His name might not be Henry, but Blake Stevens has the same vision to build community around coffee that the founder and namesake of O’Henry’s did more than 25 years ago. “I had the opportunity to work alongside Dr. Henry Bright in the roasting facility early on, and I saw his attention to detail and how he treated people,” Blake says. “He still comes in the stores today.” To learn more about the coffee shop’s legacy and where it’s headed, we chatted with Blake just after he started running the business.

When did you and O’Henry’s first “meet”?

In 1996 I started with O’Henry’s on 18th Street when I was a student at Samford and worked there through 2001. It was the only O’Henry’s at the time and the first coffee house in Birmingham really, and everyone knew everybody. I remember building great relationships with the employees. We had such a tight team. Fast forward almost 25 years, and that’s what it continues to be. All the employees respect each other, and it’s a neat environment to learn from each other.

In 2001 I was recruited to Starbuck’s and worked there for 14 years. I ended up in Louisiana with Starbuck’s but wanted to get back home. I moved back to Birmingham about four years ago with a staffing company and kept in touch with the previous O’Henry’s owner Randy Adamy. One thing led to another, and I was able to purchase the company.

Can you tell us some about the coffee shop’s history?

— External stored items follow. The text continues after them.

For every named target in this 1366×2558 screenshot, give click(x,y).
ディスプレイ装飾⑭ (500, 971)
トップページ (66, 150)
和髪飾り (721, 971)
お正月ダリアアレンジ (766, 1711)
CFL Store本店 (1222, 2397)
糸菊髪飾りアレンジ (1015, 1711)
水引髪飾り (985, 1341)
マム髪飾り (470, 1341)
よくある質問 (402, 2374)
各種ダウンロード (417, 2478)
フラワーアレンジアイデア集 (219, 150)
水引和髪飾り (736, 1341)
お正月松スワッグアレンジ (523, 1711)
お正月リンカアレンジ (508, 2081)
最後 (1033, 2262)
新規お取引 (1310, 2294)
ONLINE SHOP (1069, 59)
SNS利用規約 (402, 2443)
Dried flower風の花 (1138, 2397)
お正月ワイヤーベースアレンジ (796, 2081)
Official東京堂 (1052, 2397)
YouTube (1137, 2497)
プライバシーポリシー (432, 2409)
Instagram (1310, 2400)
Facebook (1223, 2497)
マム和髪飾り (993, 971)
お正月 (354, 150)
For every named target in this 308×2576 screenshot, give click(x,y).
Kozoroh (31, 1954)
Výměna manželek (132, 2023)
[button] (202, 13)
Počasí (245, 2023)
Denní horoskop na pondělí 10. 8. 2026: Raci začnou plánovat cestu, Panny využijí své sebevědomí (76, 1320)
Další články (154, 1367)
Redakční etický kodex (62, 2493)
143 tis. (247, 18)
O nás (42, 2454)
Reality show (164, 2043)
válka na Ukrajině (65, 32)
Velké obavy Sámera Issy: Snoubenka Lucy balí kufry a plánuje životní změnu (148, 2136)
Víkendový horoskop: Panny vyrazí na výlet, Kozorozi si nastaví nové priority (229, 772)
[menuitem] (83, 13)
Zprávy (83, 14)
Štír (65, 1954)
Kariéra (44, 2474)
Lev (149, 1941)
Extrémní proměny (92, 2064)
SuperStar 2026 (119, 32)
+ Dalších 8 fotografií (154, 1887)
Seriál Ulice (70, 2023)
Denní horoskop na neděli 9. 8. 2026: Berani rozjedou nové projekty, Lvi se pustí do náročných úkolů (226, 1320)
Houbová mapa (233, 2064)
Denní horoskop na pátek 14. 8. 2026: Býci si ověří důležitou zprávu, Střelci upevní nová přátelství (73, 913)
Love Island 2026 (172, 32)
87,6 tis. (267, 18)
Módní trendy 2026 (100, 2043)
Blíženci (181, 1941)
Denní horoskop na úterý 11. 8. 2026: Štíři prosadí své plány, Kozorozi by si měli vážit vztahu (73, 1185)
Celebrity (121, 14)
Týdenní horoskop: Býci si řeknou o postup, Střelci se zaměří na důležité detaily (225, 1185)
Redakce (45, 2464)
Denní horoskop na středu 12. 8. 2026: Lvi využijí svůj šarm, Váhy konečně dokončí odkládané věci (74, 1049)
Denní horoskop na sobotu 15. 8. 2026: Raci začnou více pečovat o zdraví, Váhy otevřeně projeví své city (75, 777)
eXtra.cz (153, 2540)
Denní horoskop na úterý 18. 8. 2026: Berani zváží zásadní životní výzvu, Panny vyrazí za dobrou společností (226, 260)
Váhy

In 1993 Dr. Henry Bright wanted to have a community coffee shop, and the next owners Randy and Mary Adamy came in and built upon that legacy. My charge is not to create something different or new but continue to add to that story and legacy. When Randy and I started talking about the ownership opportunity, it was an easy conversation because we knew each other and understood what O’Henry’s stood for.

What might not know about the coffee brand?

We roast our coffee with the same passion and commitment that Dr. Bright had, and we still have some of those roast profiles. We roast in West Homewood, and some of the other coffee houses in town use our coffee with private label. We get beans from all over coffee growing regions from Kenya to Costa Rica to Brazil, and last year we were able to purchase a whole crop from a farmer in Columbia. We also have two license locations: one at Samford and one at Protective Life.

What’s your go-to order?

I love our African Classic and our Costa Rican Dark coffees, and our lighter side we have an Ethiopian. I love ice coffee too. On the food menu, our morning muffin and breakfast panini with bacon egg and cheese are so good and very popular.

What will we see from O’Henry’s going forward?

I see roasting and wholesale operations growth opportunities in our brand as well as in retail locations and offices. We are opening in Hoover at Stadium Trace at the end of January, and we will look for other communities we can serve. O’Henry’s will continue to be a family-owned business too. My wife and I are in this together, and our two kids. We want to put people first and take care of our team and the folks we represent. We want folks here who love what they do and live with a purpose.